Title: OrderedDict has strange behaviour when dict.__setitem__ is used.
Created on 2015-07-26 10:20 by Mark.Shannon, last changed 2022-04-11 14:58 by admin.

Setting an item in an ordered dict via dict.__setitem__, or by using it as an object dictionary and setting an attribute on that object, creates a dictionary whose repr is:


Test case attached.
Linking related issues and
Attached revised file that runs to completion on 2.7 and 3.x.
Marco, #-prefixed issue numbers like this, #24721, #24667, and #24685, are easier to read.
There is a bug in _PyObject_GenericSetAttrWithDict() Objects/object.c   where a calls are made to PyDict_SetItem() and PyDict_DelItem() without checking first checking for PyDict_CheckExact(). 

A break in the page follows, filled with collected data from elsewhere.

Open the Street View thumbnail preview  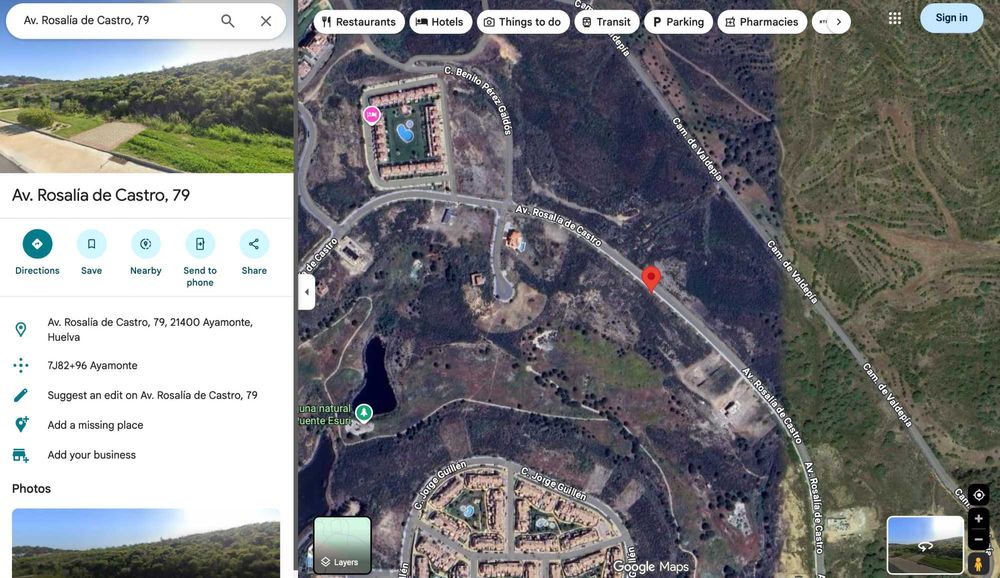coord(925,545)
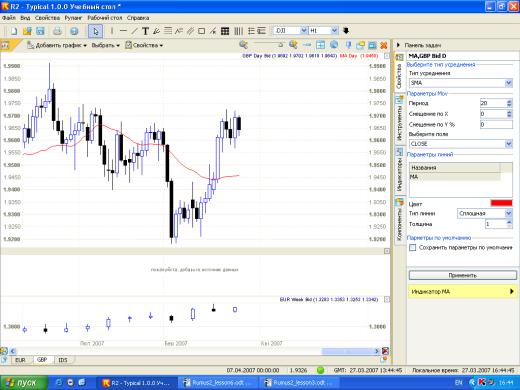Viewport: 520px width, 390px height.
Task: Click the save icon in toolbar
Action: (40, 31)
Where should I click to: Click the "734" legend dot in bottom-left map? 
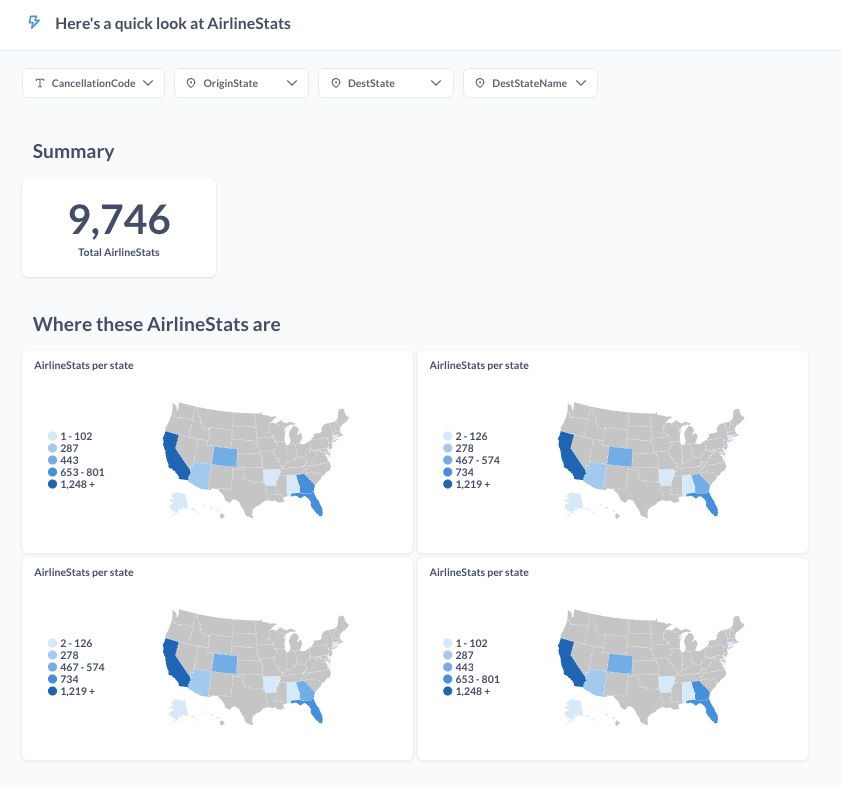click(53, 679)
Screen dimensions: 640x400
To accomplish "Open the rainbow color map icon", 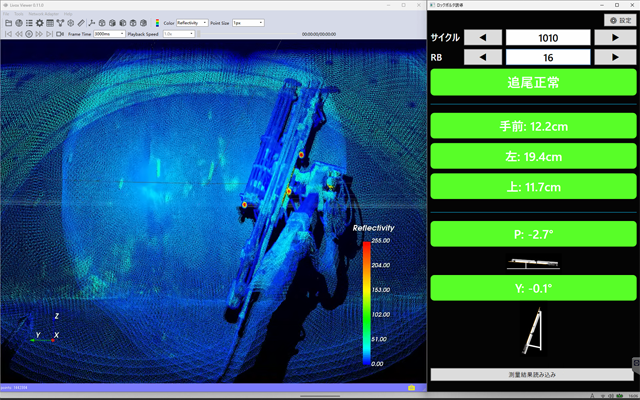I will [157, 23].
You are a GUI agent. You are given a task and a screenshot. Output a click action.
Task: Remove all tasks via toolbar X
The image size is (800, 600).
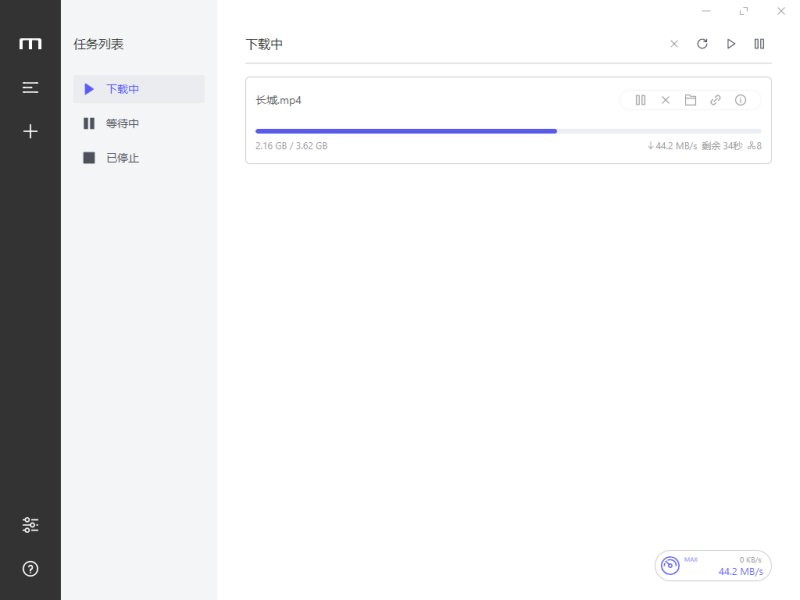pos(675,44)
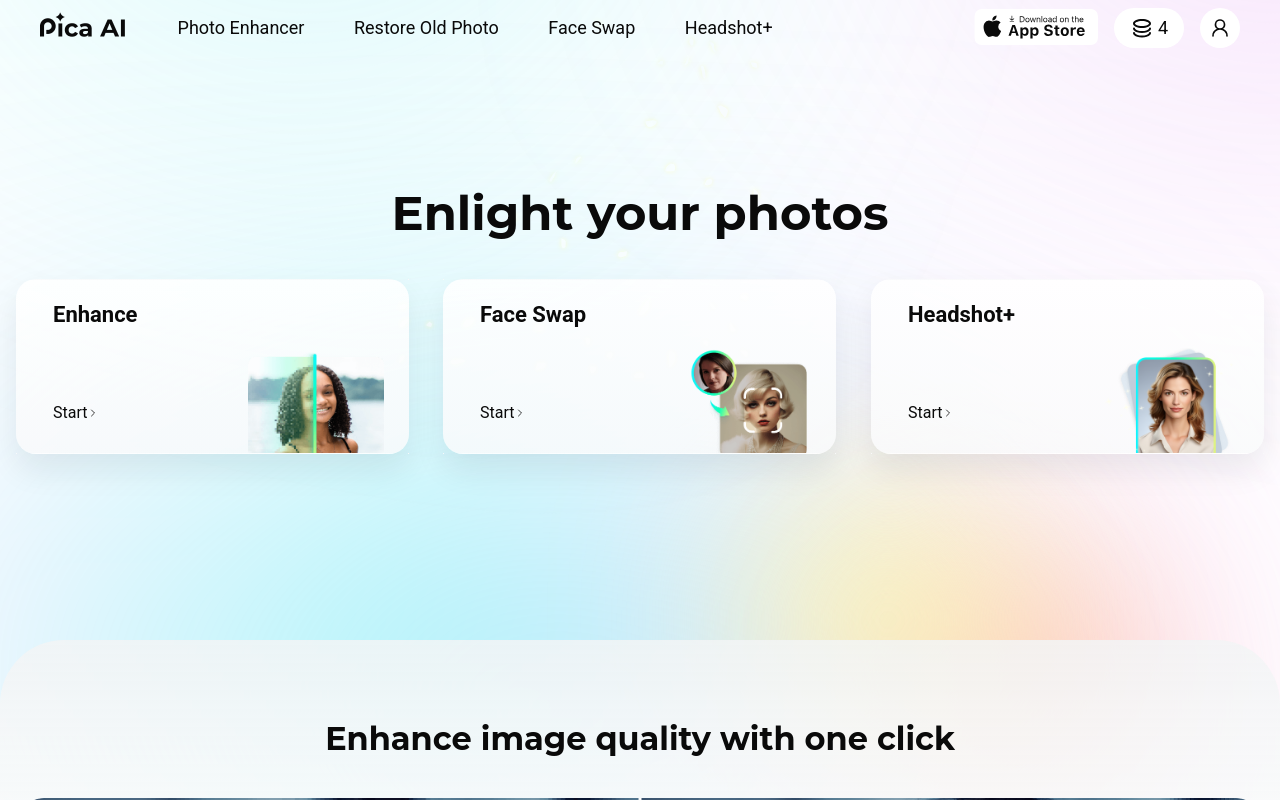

* In PEP 372, OrderedDict was consciously specified to be a subclass of regular dicts in order to improve substitutability for dicts in most existing code.  That decision had some negative consequences as well.  It is unavoidable the someone can call the parent class directly and undermine the invariants of the subclass (that is a fact of life for all subclasses that maintain their own state while trying to stay in-sync with state in the parent class -- see for an example).

With pure python code for the subclass, we say, "don't do that". I'll add a note to that effect in the docs for the OD (that said, it is a general rule that applies to all subclasses that have to stay synchronized to state in the parent).

In C version of the OD subclass, we still can't avoid being bypassed (see and having our subclass invariants violated.  Though the C code can't prevent the invariants from being scrambled it does have an obligation to not segfault and to not leak something like "OrderedDict([<NULL>])".  Ideally, if is possible to detect an invalid state (i.e. the linked link being out of sync with the inherited dict), then a RuntimeError or somesuch should be raised.
FTR, this will likely involve more than just fixing odict_repr().
__repr__() allocates a list with the size len(od) and fills it iterating linked list. If the size of linked list is less then the size of the dict, the rest of the list is not initialized.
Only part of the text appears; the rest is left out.